1 files changed, 320 insertions, 0 deletions
diff --git a/source/concepts/multi_ruleset.rst b/source/concepts/multi_ruleset.rst
new file mode 100644
index 0000000..512558e
--- /dev/null
+++ b/source/concepts/multi_ruleset.rst
@@ -0,0 +1,320 @@
+Multiple Rulesets in rsyslog
+============================
+
+Starting with version 4.5.0 and 5.1.1,
+`rsyslog <http://www.rsyslog.com>`_ supports multiple rulesets within a
+single configuration. This is especially useful for routing the
+reception of remote messages to a set of specific rules. Note that the
+input module must support binding to non-standard rulesets, so the
+functionality may not be available with all inputs.
+
+In this document, I am using :doc:`imtcp <../configuration/modules/imtcp>`, an input module that
+supports binding to non-standard rulesets since rsyslog started to
+support them.
+
+What is a Ruleset?
+------------------
+
+If you have worked with (r)syslog.conf, you know that it is made up of
+what I call rules (others tend to call them selectors, a sysklogd term).

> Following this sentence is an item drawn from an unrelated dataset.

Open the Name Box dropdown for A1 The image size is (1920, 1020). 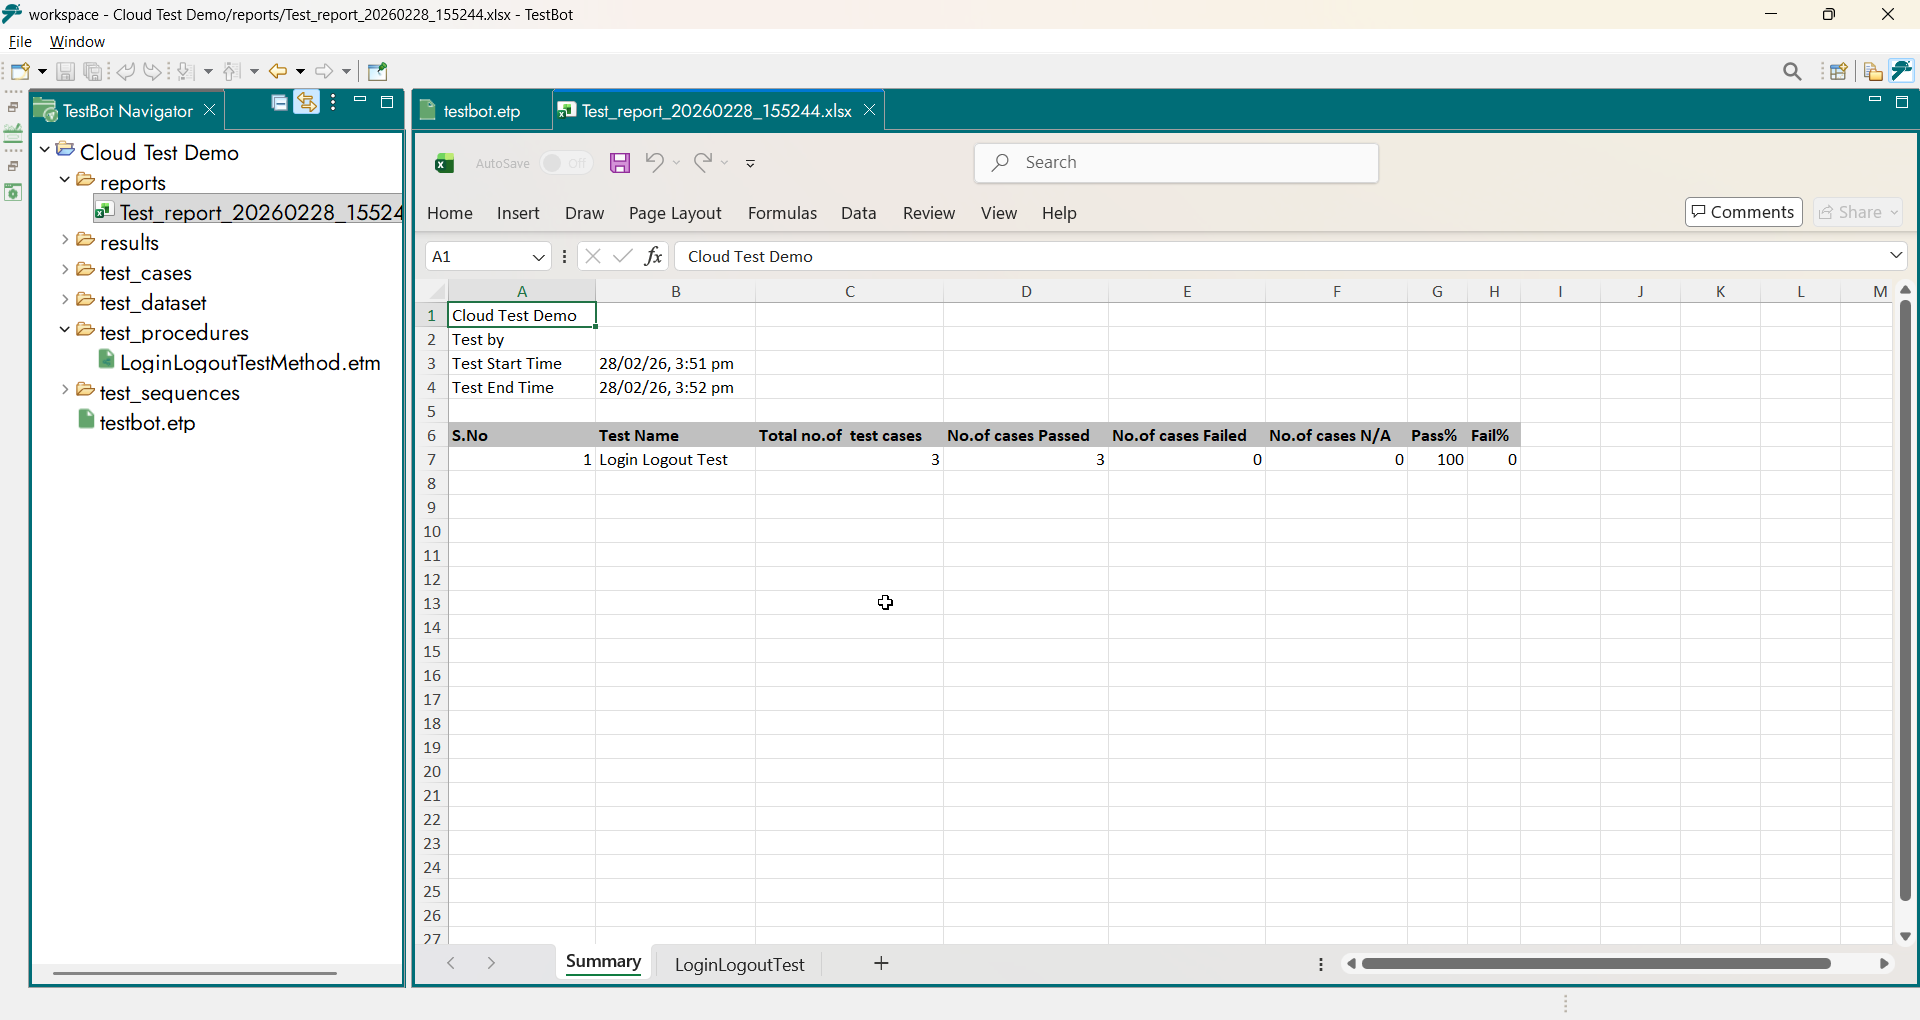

+Each rule consist of a filter and one or more actions to be carried out
+when the filter evaluates to true. A filter may be as simple as a
+traditional syslog priority based filter (like "\*.\*" or "mail.info" or
+a as complex as a script-like expression. Details on that are covered in
+the config file documentation. After the filter come action specifiers,
+and an action is something that does something to a message, e.g. write
+it to a file or forward it to a remote logging server.
+
+A traditional configuration file is made up of one or more of these
+rules. When a new message arrives, its processing starts with the first
+rule (in order of appearance in rsyslog.conf) and continues for each
+rule until either all rules have been processed or a so-called "discard"

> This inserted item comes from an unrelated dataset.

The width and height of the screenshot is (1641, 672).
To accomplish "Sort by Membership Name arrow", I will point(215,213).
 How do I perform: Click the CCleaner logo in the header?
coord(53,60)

+action happens, in which case processing stops and the message is thrown
+away (what also happens after the last rule has been processed).
+
+The **multi-ruleset** support now permits to specify more than one such
+rule sequence. You can think of a traditional config file just as a
+single default rule set, which is automatically bound to each of the
+inputs. This is even what actually happens. When rsyslog.conf is
+processed, the config file parser looks for the directive
+
+::
+
+    ruleset(name="rulesetname")
+
+Where name is any name the user likes (but must not start with
+"RSYSLOG\_", which is the name space reserved for rsyslog use). If it
+finds this directive, it begins a new rule set (if the name was not yet
+know) or switches to an already-existing one (if the name was known).
+All rules defined between this $RuleSet directive and the next one are
+appended to the named ruleset. Note that the reserved name
+"RSYSLOG\_DefaultRuleset" is used to specify rsyslogd's default ruleset.

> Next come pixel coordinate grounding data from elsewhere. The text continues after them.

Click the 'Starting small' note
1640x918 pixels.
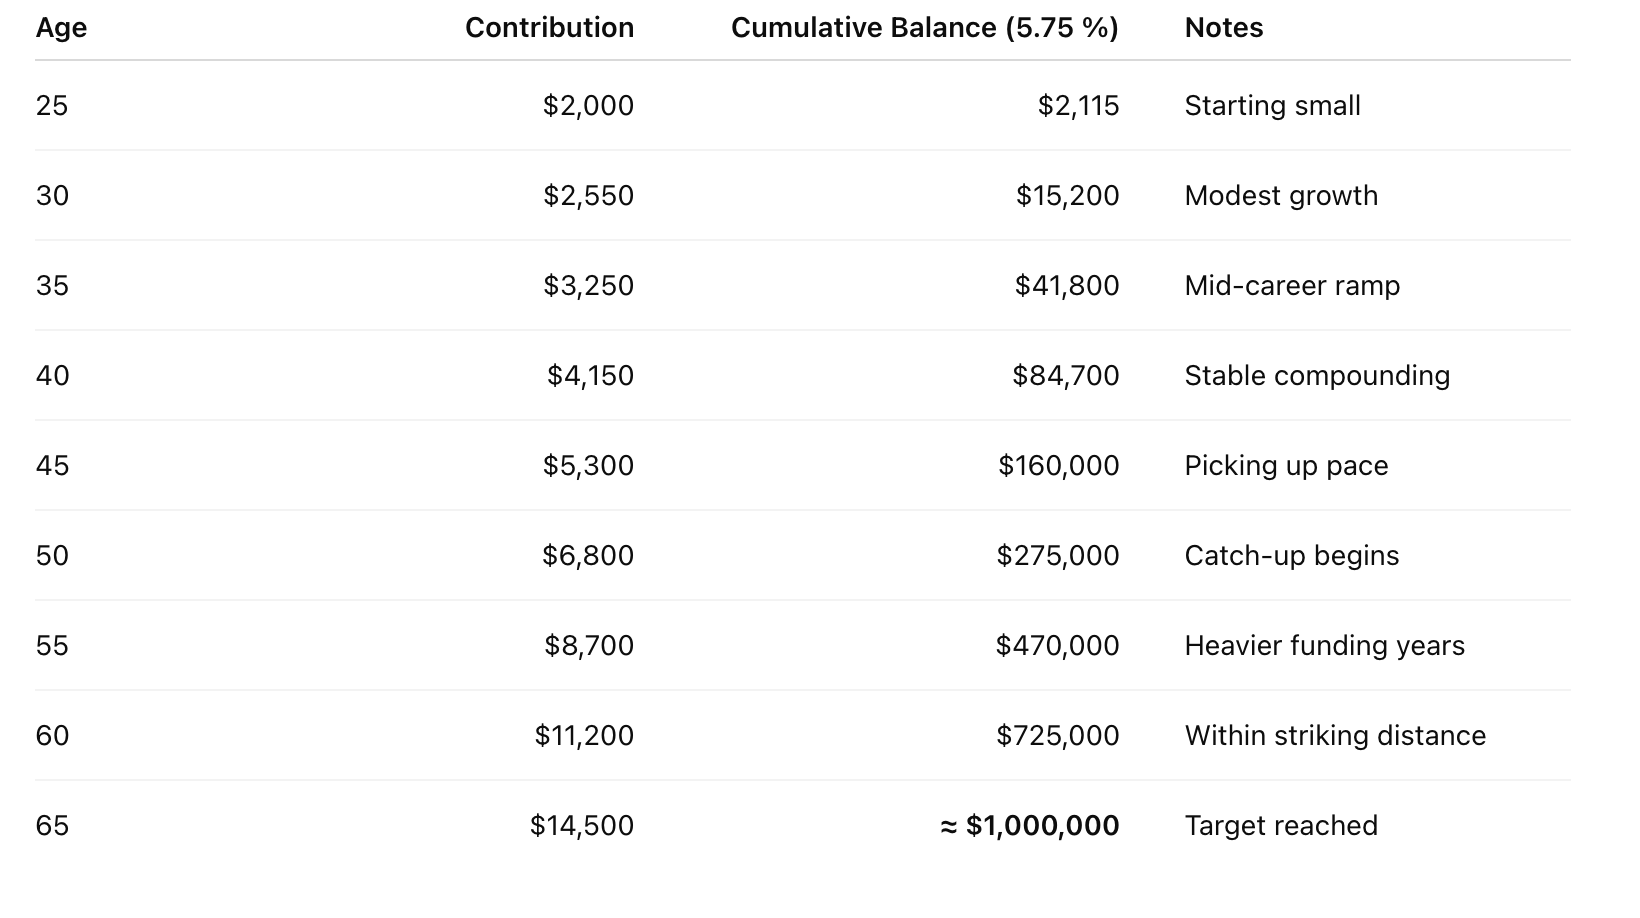[x=1272, y=106]
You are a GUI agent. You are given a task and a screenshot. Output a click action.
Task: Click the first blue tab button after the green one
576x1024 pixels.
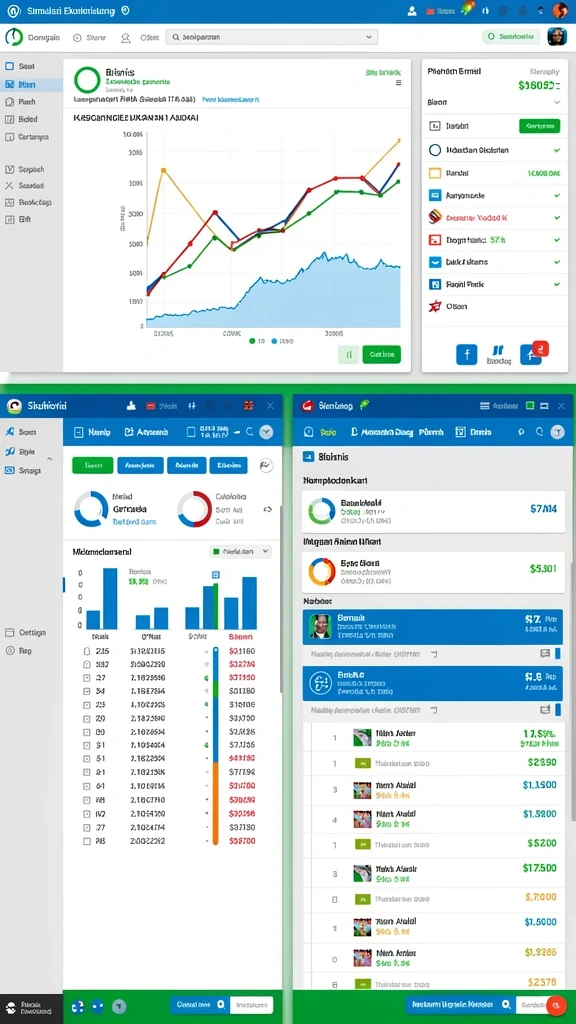140,465
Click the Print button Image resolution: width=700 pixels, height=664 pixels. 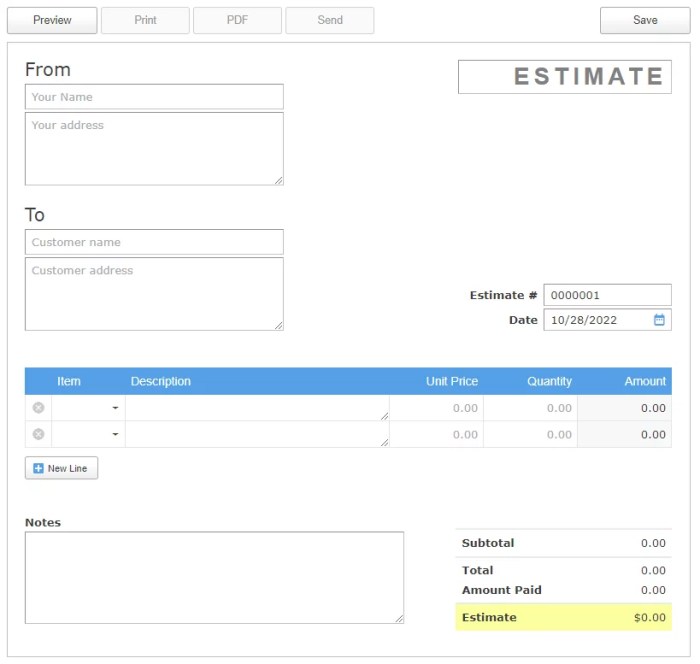pos(146,20)
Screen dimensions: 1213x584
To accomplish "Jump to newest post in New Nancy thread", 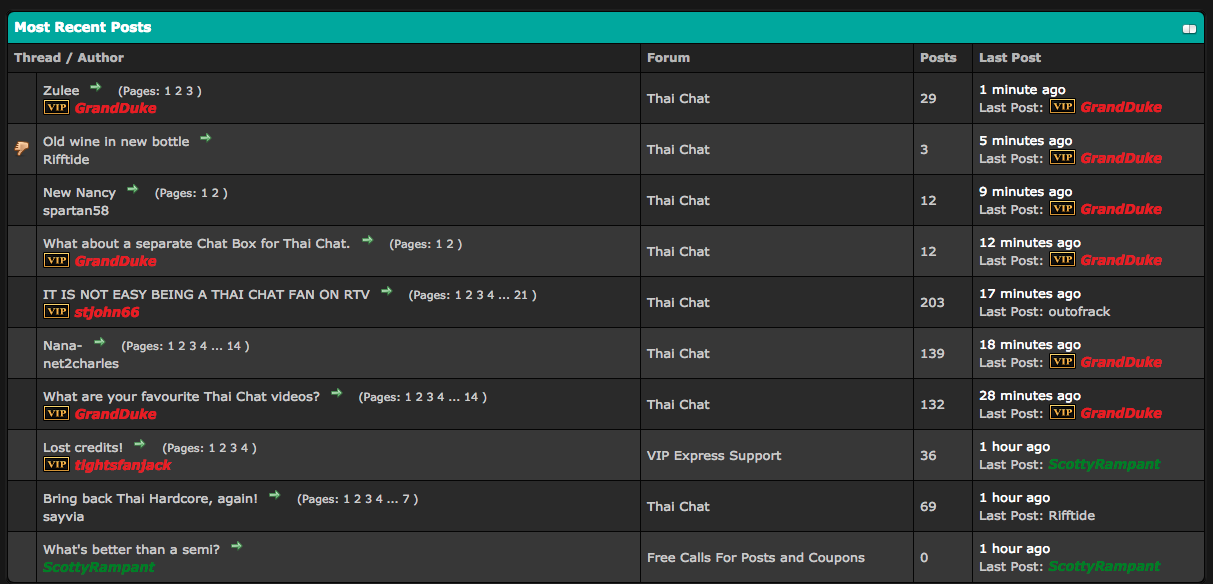I will 132,190.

+You can use that name wherever you can use a ruleset name, including
+when binding an input to it.
+
+Inside a ruleset, messages are processed as described above: they start
+with the first rule and rules are processed in the order of appearance
+of the configuration file until either there are no more rules or the
+discard action is executed. Note that with multiple rulesets no longer
+**all** rsyslog.conf rules are executed but **only** those that are
+contained within the specific ruleset.
+
+Inputs must explicitly bind to rulesets. If they don't, the default
+ruleset is bound.
+
+This brings up the next question:
+
+What does "To bind to a Ruleset" mean?
+--------------------------------------
+
+This term is used in the same sense as "to bind an IP address to an
+interface": it means that a specific input, or part of an input (like a
+tcp listener) will use a specific ruleset to "pass its messages to". So
+when a new message arrives, it will be processed via the bound ruleset.
+Rules from all other rulesets are irrelevant and will never be processed.
+
+This makes multiple rulesets very handy to process local and remote
+message via separate means: bind the respective receivers to different
+rule sets, and you do not need to separate the messages by any other
+method.
+
+Binding to rulesets is input-specific. For imtcp, this is done via the
+
+::
+
+    input(type="imptcp" port="514" ruleset="rulesetname")
+
+directive. Note that "rulesetname" must be the name of a ruleset that is
+already defined at the time the bind directive is given. There are many
+ways to make sure this happens, but I personally think that it is best
+to define all rule sets at the top of rsyslog.conf and define the inputs
+at the bottom. This kind of reverses the traditional recommended
+ordering, but seems to be a really useful and straightforward way of
+doing things.
+
+Why are rulesets important for different parser configurations?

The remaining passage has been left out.